The special section, "Information Variance and Its Diagnostic Implications," includes an editorial and five articles that focus on either discordant information between parents and teachers or between parents and offspring and how clinicians should proceed in the face of these conflicting reports. Guest Editors Gabrielle Carlson, MD (Stony Brook University School of Medicine, NY), and Eric Youngstrom, PhD (University of North Carolina at Chapel Hill) note that "disagreement between informants was more the rule than the exception." They suggest that clinicians view this disagreement as "additional information" rather than a problem and use this information to help determine the credibility of each informant's report. "This has implications for treatment engagement, adherence, and ultimately outcomes," they conclude.
Two articles take a close look at the implications of disagreements between parents and teachers: David Rettew, MD (University of Vermont College of Medicine, Burlington, and Erasmus University Medical Center, Rotterdam, The Netherlands) and colleagues' report, "When Parent and Teach Don't Agree: The Tracking Adolescents' Individual Lives (TRAILS) Study," looks at behaviors that occur at home only, at school only, or in both settings among a community-based sample; while the paper entitled "Diagnostic Implications of Informant Disagreement for Manic Symptoms," authored by Gabrielle Carlson, MD and Joseph Blader, PhD, draws on patients seen at an outpatient clinic for symptoms of mania observed either only by a parent or by both parent and teacher.
Conflicting reports by parents and offspring is the focus of three articles, and the samples derive from families seeking services from an outpatient mental health clinic.
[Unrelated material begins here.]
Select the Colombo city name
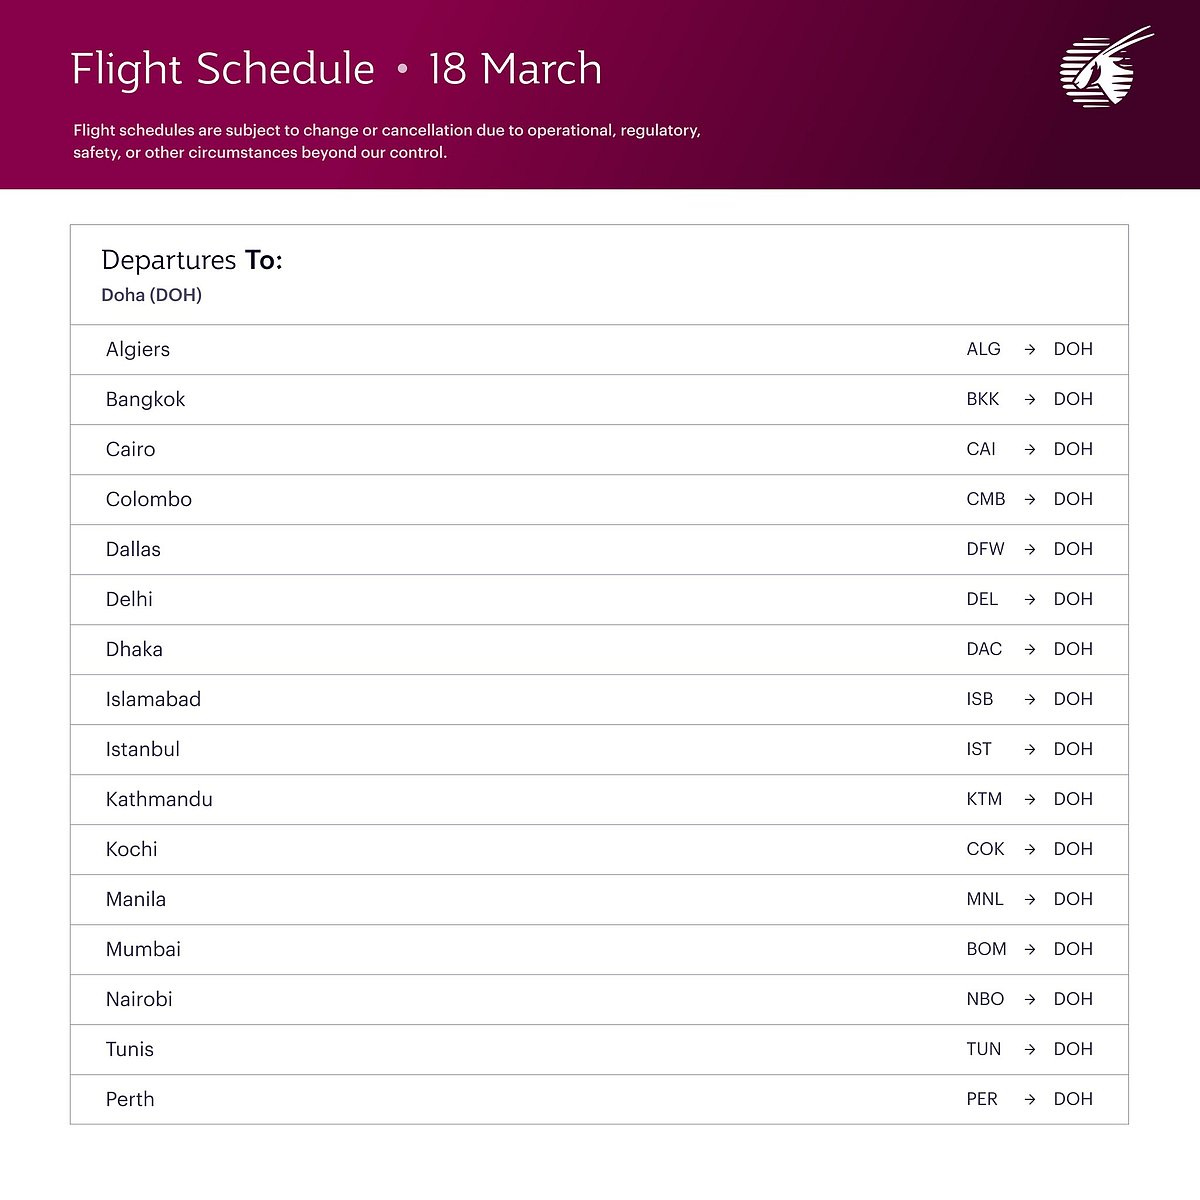Image resolution: width=1200 pixels, height=1200 pixels. click(149, 499)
Eric Youngstrom, PhD, and colleagues consider the question of who has greater credibility, parent or child, in the article "Informants Are Not All Equal: Predictors and Correlates of Clinician Judgments About Caregiver and Youth Credibility." Whether discrepancies in reporting influence clinicians' ratings of parent and child credibility is evaluated in the report by Andres De Los Reyes, PhD (University of Maryland at College Park) and co-authors on "Informant Discrepancies in Clinical Reports of Youths and Interviewers' Impressions of the Reliability of Informants." The article by Andrew Freeman (University of North Carolina at Chapel Hill) and co-workers, "Is Caregiver-Adolescent Disagreement Due to Differences in Thresholds for Reporting Manic Symptoms?" assesses whether the severity of a manic disorder affects the differences in how caregivers and teens describe the symptoms.
"Clinicians have long known that parents and children have very different perceptions about how a child is behaving or what they are feeling. In this issue, guest-edited by Drs. Carlson and Youngstrom, we are presented with multiple studies that clarify this dilemma. These studies improve the diagnosis and advance our understanding and treatment of children with psychiatric disorders," says Harold S. Koplewicz, MD, Editor-in-Chief of Journal of Child and Adolescent Psychopharmacology, and President, Child Mind Institute, New York, NY.